High purity graphite refers to graphite with a carbon content >99.99%. It is widely used in advanced refractory materials and coatings in the metallurgical industry, military industrial pyrotechnic material stabilizers, pencil leads in the light industry, carbon brushes in the electrical industry, electrodes in the battery industry, Fertilizer industry catalyst additives, etc.

High-purity graphite (also known as scaly high thermal conductivity carbon powder) has the advantages of high strength, good thermal shock resistance, high-temperature resistance, oxidation resistance, small resistivity, corrosion resistance, and easy precision machining. It is an ideal inorganic non-metal Material. Used for processing and manufacturing electric heating elements, structural casting molds, crucible boats for smelting high-purity metals, heaters for single crystal furnaces, graphite for EDM, sintering molds, electron tube anodes, metal coating, graphite crucibles for semiconductor technology, Graphite anodes, grids, etc. for emitting electron tubes, thyratrons, and mercury arc rectifiers.

Features and high-purity graphite applications

High purity graphite has the characteristics of high strength, high density, high purity, high chemical stability, dense and uniform structure, high-temperature resistance, high electrical conductivity, good wear resistance, self-lubricating, easy processing, etc., and is widely used in metallurgy, chemical industry, aerospace, electronics, machinery, nuclear energy, and other industrial fields.

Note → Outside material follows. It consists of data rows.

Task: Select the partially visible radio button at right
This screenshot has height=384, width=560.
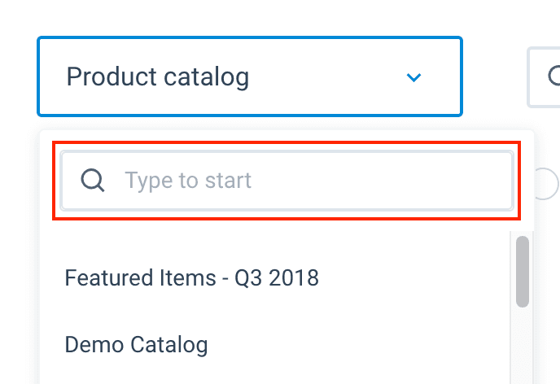Action: pyautogui.click(x=548, y=183)
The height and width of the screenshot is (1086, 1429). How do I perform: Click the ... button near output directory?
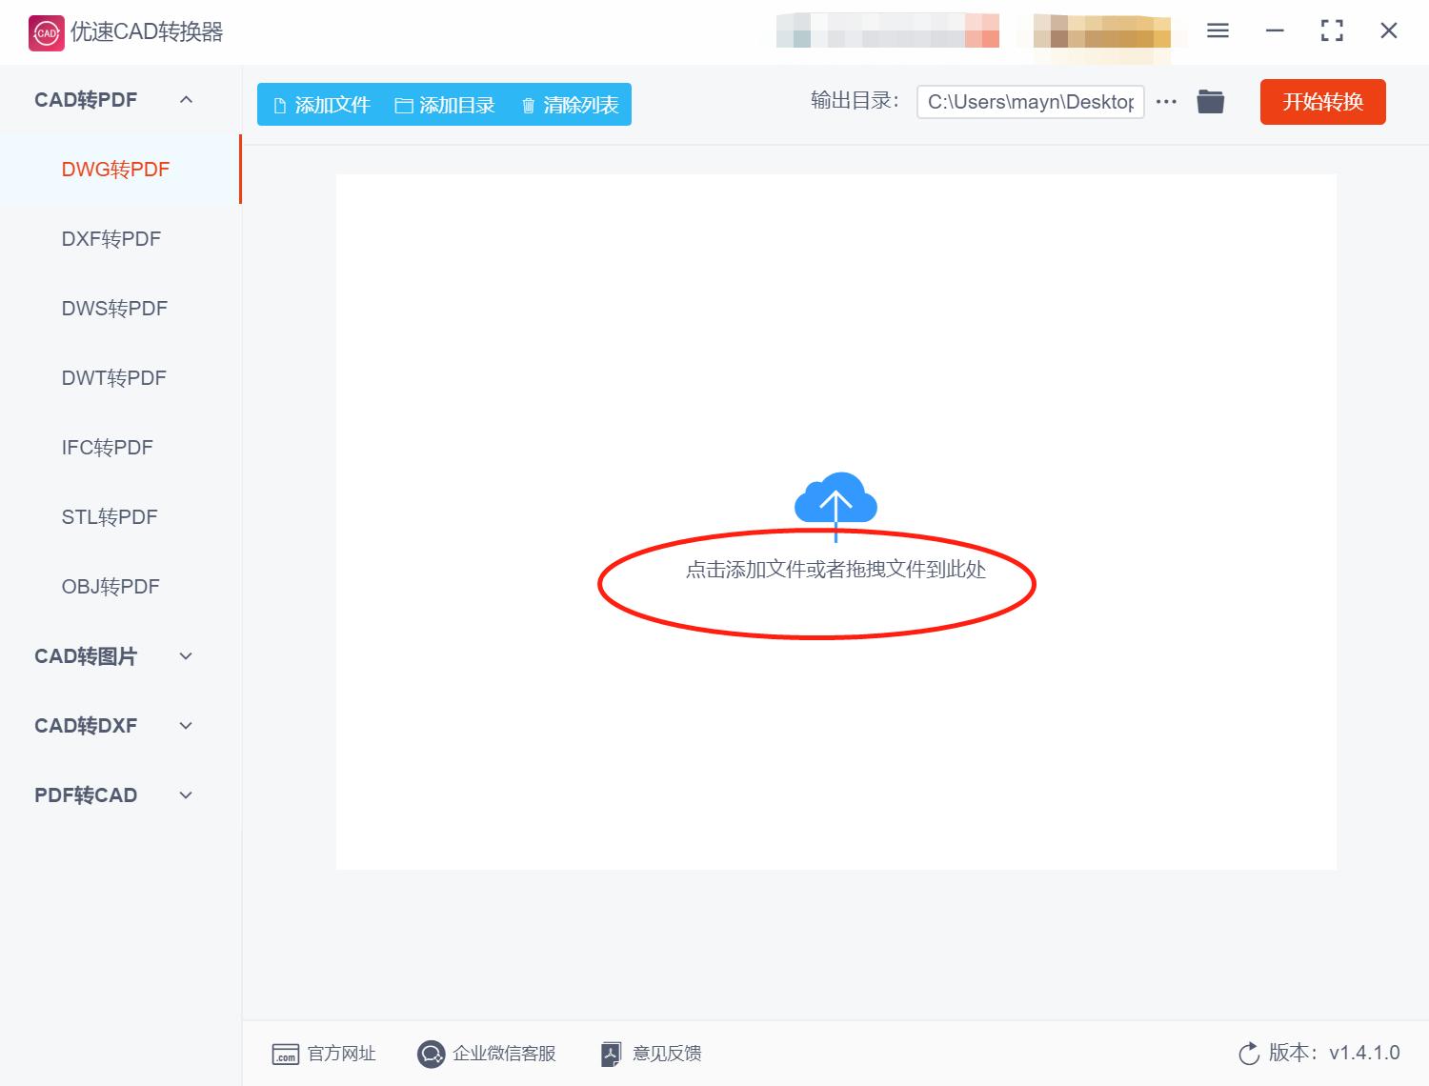coord(1166,101)
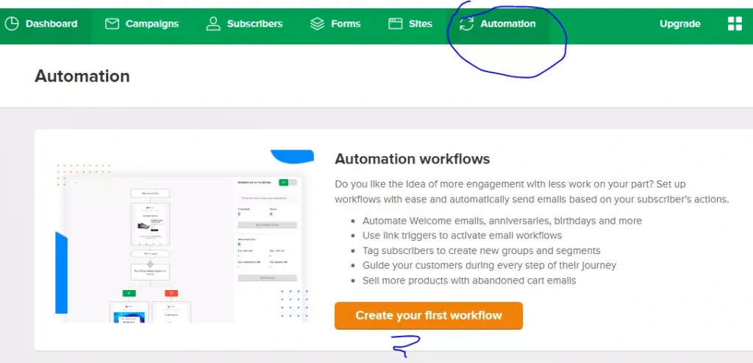Click the Campaigns envelope icon
Screen dimensions: 753x363
coord(112,24)
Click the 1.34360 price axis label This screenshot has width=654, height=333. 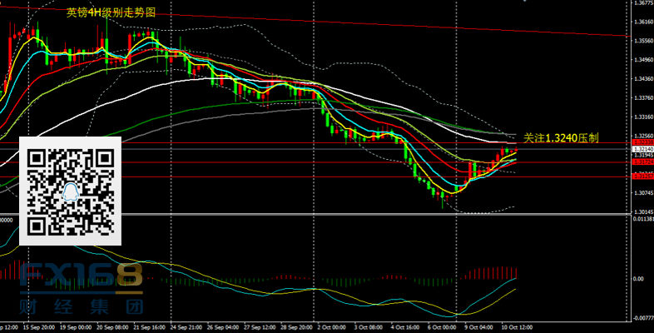pyautogui.click(x=642, y=79)
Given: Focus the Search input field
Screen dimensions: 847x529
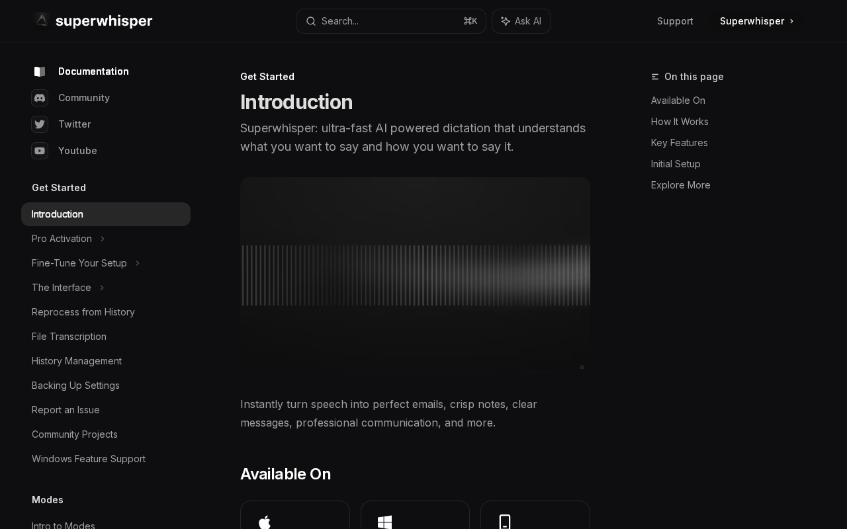Looking at the screenshot, I should point(391,21).
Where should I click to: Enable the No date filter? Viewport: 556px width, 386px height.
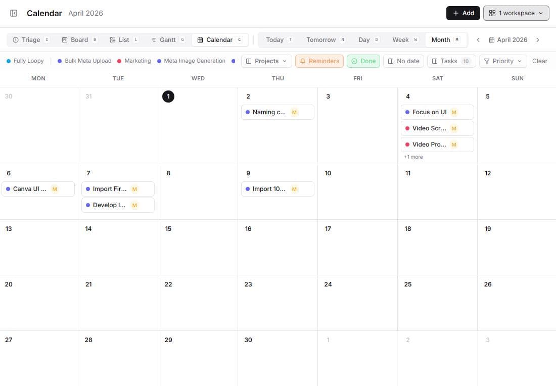pyautogui.click(x=403, y=61)
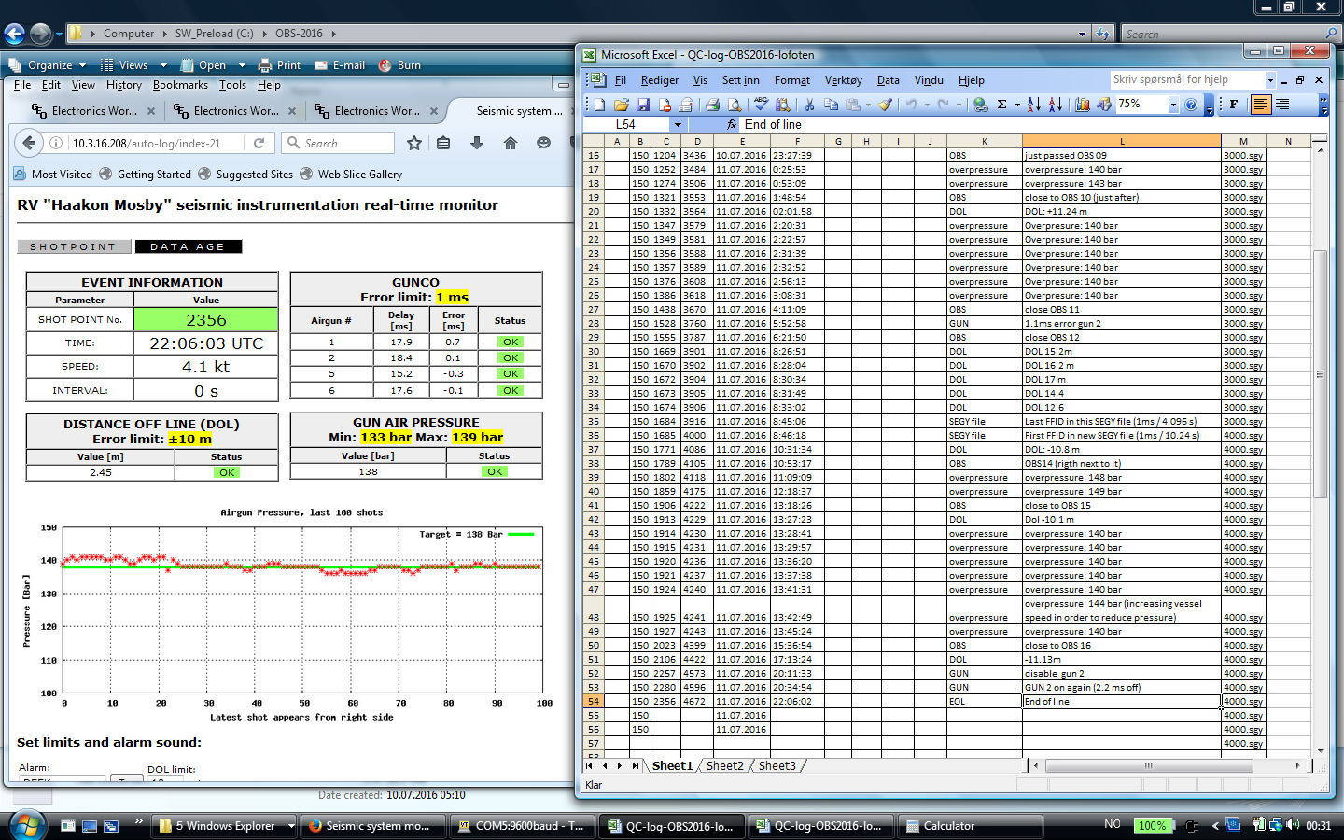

In particular, large-scale and high-quality high-purity graphite, as an alternative material, has broad application space and broad application prospects in high-tech and new technology fields.

High-Purity Graphite in Electronic Semiconductor Production

High-purity graphite is a versatile and indispensable material in electronic semiconductor production, contributing to the manufacture of high-performance and reliable semiconductor devices used in a wide range of electronic applications. Its unique combination of properties, including high thermal stability, excellent electrical conductivity, and chemical inertness, makes it a preferred choice for various critical processes within the semiconductor industry.